*WORK REQUIRED*. Reproduce the lines word for word, from the first line of the records through the line containing "Looking at the screenshot, I should click(471, 999).", with both of those included.

*RECORD SET*.
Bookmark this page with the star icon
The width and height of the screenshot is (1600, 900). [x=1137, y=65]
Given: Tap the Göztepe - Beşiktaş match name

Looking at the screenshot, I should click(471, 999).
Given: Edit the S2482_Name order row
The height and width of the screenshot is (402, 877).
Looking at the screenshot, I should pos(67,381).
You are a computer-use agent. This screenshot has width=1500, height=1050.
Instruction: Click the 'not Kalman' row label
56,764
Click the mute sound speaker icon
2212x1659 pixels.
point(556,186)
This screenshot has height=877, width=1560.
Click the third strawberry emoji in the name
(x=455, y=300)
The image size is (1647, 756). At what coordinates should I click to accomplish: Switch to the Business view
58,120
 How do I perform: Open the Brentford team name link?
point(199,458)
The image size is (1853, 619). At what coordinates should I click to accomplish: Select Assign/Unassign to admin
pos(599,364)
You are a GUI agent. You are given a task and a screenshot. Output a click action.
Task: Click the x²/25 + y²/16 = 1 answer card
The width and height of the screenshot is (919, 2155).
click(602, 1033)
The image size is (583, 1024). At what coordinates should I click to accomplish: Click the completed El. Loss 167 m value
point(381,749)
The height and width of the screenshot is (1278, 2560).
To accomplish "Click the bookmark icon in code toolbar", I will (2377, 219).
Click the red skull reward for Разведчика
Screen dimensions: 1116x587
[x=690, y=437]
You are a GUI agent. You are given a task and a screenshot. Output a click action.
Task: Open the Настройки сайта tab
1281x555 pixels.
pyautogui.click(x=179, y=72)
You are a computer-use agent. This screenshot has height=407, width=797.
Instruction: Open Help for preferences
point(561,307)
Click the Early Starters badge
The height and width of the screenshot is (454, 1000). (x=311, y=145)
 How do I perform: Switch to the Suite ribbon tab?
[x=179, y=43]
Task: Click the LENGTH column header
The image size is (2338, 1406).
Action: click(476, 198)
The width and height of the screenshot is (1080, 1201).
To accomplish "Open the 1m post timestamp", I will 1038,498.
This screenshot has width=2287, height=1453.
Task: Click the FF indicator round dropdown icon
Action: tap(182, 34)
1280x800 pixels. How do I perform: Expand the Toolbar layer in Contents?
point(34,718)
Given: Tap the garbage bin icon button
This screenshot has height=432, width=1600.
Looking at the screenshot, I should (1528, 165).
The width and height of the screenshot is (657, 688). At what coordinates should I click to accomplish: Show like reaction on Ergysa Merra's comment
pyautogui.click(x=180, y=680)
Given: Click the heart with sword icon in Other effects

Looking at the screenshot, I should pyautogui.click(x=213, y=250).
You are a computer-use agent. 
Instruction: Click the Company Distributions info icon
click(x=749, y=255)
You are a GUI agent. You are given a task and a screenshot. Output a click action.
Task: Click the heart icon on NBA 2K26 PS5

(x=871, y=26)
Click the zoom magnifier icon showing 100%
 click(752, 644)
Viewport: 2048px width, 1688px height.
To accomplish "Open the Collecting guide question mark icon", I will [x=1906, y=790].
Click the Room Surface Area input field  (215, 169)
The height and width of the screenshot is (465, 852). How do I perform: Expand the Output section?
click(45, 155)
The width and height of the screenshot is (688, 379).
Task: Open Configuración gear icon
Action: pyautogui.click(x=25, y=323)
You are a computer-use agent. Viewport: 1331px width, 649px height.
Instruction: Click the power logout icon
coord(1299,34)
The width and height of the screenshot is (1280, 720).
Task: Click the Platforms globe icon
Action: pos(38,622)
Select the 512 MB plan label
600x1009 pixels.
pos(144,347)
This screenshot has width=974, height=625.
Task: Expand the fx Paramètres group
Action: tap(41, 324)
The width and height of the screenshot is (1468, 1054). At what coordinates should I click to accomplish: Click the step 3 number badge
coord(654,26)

*FINISHED EXERCISE*.
Bookmark this page with the star icon
The width and height of the screenshot is (1600, 900). [x=1137, y=65]
Given: Tap the Göztepe - Beşiktaş match name

Looking at the screenshot, I should click(471, 999).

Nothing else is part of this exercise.